Psychology has its own version of the food pyramid. If you Google “Abraham Maslow”, you’ll find references to his “hierarchy of needs”, an idea that Maslow, a little ironically, developed while watching the behaviour of primates.
Maslow suggested we are motivated to satisfy particular sets of needs, and some of those needs are more immediate than others. So, when we’re not worrying about our most basic physical needs (sleeping, eating, shelter, etc), we can move up the hierarchy to other security and safety needs (such as having a job and owning our own shelter), go in search of love and belongingness, find sources of self-esteem to feel good about ourselves and (angelic chorus) ultimately achieve self-actualisation by becoming the best we can be. It’s not perfect, but it does make sense to think that if we don’t know where our next meal is coming from (or even if there will be a next meal), we probably aren’t fussed about whether others respect us as individuals.
Based on the hierarchy, it seems reasonable that living in poverty (in New Zealand that means earning less than 60% of the median household income) has consequences for what we do, and those consequences don’t just apply while we’re poor. For example, my friend Michael Allen and I (but mainly Mike) have shown that adults who experienced childhood food deprivation unsurprisingly behave differently towards food than people who didn’t. If you experienced food deprivation, then you’re more likely not only to hoard food and be overweight as an adult, but also to be more materialistic – you try to make up for your past deprivation in your present.
Interestingly, materialism – defined as such things as economic security and maintaining social order (all things relatively low in Maslow’s hierarchy) – has become less important, on average, to individuals since the world wars. In the West, we’ve increasingly had to worry less about shelter, clothing and food and have been able to turn our thoughts to promoting freedom of speech and participation, and protecting the environment. Indeed, this has been presented as part of the reason for the rise in Green politics.

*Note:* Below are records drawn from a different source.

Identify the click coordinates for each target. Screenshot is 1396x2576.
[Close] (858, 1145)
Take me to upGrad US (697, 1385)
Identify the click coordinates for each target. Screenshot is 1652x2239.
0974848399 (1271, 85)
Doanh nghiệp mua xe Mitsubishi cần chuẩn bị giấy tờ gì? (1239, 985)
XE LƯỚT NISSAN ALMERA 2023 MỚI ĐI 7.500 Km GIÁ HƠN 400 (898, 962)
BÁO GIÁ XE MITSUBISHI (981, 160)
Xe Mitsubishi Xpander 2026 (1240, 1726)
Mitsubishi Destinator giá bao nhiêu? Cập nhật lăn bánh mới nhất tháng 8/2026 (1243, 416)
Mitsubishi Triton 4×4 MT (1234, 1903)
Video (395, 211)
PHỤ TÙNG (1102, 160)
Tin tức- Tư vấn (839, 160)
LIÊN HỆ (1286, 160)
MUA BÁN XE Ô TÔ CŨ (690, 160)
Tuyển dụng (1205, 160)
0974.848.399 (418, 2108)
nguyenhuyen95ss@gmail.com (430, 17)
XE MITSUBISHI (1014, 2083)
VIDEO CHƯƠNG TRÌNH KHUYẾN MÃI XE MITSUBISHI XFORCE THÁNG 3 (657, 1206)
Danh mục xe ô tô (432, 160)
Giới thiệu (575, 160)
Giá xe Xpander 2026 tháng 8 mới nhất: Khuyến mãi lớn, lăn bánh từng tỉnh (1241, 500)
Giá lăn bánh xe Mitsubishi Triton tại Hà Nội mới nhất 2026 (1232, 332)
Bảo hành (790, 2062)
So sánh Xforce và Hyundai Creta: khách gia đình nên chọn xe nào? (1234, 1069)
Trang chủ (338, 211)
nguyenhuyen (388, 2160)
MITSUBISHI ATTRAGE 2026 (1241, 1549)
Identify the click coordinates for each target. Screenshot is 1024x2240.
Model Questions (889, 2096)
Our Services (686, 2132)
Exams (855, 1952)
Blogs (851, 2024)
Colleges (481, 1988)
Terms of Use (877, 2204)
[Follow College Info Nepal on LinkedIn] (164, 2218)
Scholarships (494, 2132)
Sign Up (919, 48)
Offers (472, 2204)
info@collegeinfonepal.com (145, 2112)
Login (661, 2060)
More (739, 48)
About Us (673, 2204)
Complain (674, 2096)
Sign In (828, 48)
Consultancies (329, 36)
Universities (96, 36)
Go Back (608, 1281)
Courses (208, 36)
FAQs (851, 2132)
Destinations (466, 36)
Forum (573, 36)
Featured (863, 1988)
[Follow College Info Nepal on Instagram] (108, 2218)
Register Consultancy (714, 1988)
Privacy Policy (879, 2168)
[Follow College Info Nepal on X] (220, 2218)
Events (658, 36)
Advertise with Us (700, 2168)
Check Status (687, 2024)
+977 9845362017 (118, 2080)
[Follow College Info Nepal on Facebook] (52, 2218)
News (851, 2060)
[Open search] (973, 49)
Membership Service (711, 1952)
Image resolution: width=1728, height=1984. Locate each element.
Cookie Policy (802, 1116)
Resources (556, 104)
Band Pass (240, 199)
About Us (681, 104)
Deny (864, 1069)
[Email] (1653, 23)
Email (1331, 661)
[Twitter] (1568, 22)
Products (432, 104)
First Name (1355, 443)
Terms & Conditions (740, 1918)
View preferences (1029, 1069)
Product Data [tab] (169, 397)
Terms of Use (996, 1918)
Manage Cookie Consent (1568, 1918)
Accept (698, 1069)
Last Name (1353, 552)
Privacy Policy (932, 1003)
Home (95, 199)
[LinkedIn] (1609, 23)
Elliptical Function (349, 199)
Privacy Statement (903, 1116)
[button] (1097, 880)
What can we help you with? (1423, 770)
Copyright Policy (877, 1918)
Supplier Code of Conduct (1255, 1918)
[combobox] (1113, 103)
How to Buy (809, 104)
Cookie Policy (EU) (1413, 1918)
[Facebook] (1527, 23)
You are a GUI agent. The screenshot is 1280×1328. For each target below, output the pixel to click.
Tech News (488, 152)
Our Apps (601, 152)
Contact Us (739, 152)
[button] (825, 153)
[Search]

There are also group differences – in New Zealand, lots of studies show that National Party supporters value economic security and social order more highly than, say, Labour supporters. In the US it’s Republicans, in England it’s the Tories, etc. But poverty has other consequences beyond how many cans of baked beans we have in our cupboards as adults.
Greg Duncan, a visiting professor from the US, says local and international research shows childhood poverty not only causes delays in cognitive development but also means you spend less time in education and end up working and earning less as an adult. And here’s something really important: the younger you are, the bigger poverty’s impact.
Why does being poor have these effects? Duncan, who is here on a Sir Frank Holmes fellowship, suggests a couple of traditional mechanisms: not being able to buy good stuff (good food, for example), and the negative impact of poverty on families that translates into bad outcomes for children. Duncan and colleagues propose a new effect, too: the impact stress from these things has on immunological development.
People who experience early childhood poverty are more likely to develop early onset arthritis and hypertension. It might cost a lot in the short term to buffer particularly young children from the effects of poverty but it will pay off in the future, as today’s kids grow up and have their own children. Baby steps.